The plot, as most of these “so bad, it’s...well...bad” shot-on-video time-wasters often are, is threadbare. On the eve of his lobotomy, a nameless maniac (played by none other than Tyler himself) escapes a mental hospital, utilizing the old “pillows and blanket stuffed beneath the bedclothes” illusion made popular in the 1600s. Clad in standard issue scrubs, his identity concealed by a surgical mask, he heads for the suburban home of Dr. Sickler, the surgeon scheduled to slice into his brain come morning.
Unfortunately, The Good Doctor’s only offspring has chosen this night to gather a few friends for a slumber party to celebrate the school year’s end and summer’s beginning. Needless to say, the bevy of novice performers (some of whom appear older than the adult characters) fall victim to the scalpel-wielding slasher. One wouldn’t know it, however, as the majority of the cast shows less emotion than Hillary Clinton on her best day and the special effects are strictly amateur hour.
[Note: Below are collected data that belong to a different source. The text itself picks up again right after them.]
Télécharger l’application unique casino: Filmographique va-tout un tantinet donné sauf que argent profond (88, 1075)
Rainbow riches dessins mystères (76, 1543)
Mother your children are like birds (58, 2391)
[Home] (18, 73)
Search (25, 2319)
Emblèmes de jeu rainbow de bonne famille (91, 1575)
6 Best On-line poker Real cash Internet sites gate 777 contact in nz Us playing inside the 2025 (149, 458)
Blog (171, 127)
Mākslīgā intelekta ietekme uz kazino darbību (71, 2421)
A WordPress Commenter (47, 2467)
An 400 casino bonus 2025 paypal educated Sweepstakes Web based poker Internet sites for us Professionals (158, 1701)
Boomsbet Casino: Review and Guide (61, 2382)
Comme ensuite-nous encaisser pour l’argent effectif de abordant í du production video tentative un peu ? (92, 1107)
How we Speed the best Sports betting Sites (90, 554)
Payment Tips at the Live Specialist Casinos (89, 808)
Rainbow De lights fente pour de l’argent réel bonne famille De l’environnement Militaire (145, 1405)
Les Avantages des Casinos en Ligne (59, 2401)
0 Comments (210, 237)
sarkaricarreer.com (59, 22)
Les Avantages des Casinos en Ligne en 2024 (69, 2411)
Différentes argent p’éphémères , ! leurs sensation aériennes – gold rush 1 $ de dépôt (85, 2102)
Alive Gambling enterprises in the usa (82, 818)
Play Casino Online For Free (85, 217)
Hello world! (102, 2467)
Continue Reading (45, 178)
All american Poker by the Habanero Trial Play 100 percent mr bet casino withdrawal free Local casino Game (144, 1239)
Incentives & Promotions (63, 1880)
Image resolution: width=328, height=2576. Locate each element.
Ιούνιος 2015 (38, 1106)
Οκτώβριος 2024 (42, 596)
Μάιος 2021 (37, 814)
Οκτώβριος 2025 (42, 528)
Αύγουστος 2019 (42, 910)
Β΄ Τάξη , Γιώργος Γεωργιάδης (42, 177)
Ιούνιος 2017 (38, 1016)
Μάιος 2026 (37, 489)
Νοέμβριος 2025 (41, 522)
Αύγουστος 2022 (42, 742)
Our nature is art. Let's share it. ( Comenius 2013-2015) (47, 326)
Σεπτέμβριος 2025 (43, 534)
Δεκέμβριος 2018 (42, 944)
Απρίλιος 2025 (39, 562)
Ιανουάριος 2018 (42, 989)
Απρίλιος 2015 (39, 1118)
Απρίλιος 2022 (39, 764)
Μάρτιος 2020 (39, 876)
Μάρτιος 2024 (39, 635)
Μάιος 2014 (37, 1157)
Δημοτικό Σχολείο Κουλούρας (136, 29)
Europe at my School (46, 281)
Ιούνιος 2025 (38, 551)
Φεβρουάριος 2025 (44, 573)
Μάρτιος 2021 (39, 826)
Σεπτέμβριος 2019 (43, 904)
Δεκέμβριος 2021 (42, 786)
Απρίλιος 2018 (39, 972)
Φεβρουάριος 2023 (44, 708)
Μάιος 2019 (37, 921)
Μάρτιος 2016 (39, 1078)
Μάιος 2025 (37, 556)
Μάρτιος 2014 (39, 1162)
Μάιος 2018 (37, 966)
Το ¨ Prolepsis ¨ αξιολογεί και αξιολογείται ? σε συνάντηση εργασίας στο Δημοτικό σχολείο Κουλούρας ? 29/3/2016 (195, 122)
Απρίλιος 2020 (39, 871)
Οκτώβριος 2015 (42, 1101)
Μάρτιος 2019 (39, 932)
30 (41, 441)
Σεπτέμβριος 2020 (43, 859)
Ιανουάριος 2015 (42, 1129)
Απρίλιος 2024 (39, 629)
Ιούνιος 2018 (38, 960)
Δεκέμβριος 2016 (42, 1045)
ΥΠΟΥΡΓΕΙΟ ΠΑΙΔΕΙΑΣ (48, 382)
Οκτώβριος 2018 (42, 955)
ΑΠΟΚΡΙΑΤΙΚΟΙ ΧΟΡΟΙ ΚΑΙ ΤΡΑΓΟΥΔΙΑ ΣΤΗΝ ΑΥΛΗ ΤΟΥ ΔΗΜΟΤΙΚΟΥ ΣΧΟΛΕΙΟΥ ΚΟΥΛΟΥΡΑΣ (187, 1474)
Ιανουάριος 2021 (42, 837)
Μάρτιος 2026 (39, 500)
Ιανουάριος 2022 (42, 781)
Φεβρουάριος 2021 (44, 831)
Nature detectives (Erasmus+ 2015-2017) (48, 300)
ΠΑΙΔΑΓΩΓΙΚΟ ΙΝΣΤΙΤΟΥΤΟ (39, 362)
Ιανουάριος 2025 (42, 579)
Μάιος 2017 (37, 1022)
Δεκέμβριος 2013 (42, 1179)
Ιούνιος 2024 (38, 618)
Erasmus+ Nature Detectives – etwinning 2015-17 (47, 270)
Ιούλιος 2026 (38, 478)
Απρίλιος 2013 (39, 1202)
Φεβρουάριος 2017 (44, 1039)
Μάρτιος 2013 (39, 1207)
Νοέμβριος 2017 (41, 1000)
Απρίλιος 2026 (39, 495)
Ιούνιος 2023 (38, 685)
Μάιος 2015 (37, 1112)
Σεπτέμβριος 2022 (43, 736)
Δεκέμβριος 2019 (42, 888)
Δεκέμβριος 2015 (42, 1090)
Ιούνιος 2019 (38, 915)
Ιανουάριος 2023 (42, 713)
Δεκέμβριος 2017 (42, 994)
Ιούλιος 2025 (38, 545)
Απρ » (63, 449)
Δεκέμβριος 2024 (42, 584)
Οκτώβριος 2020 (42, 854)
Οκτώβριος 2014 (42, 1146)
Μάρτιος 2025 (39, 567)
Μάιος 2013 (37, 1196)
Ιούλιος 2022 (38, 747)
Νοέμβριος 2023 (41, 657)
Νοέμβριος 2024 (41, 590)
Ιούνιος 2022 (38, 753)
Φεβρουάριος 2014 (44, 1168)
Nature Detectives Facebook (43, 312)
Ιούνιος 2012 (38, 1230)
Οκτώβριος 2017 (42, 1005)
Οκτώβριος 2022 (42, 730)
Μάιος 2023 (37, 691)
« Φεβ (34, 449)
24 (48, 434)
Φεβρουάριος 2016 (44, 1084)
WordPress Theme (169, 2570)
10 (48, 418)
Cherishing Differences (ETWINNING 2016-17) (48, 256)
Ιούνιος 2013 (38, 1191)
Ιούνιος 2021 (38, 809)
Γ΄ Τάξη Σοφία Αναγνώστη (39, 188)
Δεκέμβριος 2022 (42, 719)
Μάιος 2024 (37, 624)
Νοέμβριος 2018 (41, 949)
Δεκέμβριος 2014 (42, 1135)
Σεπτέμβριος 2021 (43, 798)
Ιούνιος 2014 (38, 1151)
Why choose a movie like The Last Slumber Party for B-Movie Bonanza? Artistic merit and entertainment value obviously aren’t part of the equation. The stories centered around acquiring the United Home Entertainment VHS, as well as my initial viewing are probably the main reasons I pulled the trigger on this one. I also have a few anecdotes about how I made a hobby of pestering star Lance Descourez via AOL Instant Messenger some years later. I suppose this delightful pastime was a form of subconscious retribution, as sitting through The Last Slumber Party is a pretty painful and torturous experience only the strong-willed can endure.
I have no legitimate reason for buying VCI’s 2004 double-feature DVD (which includes Terror at Tenkiller). Obviously, I knew exactly what I was in for, yet I shelled out the five bucks anyway. Nevertheless, it’s a disc I can’t seem to find anywhere, so I was forced to watch this mess on YouTube. The version I chose runs 1:10:53 and, to my knowledge, is uncut. Not that there’s anything offensive in its short running time—well, other than the awful soundtrack provided by then, and still, unknown hair metal band Firstryke.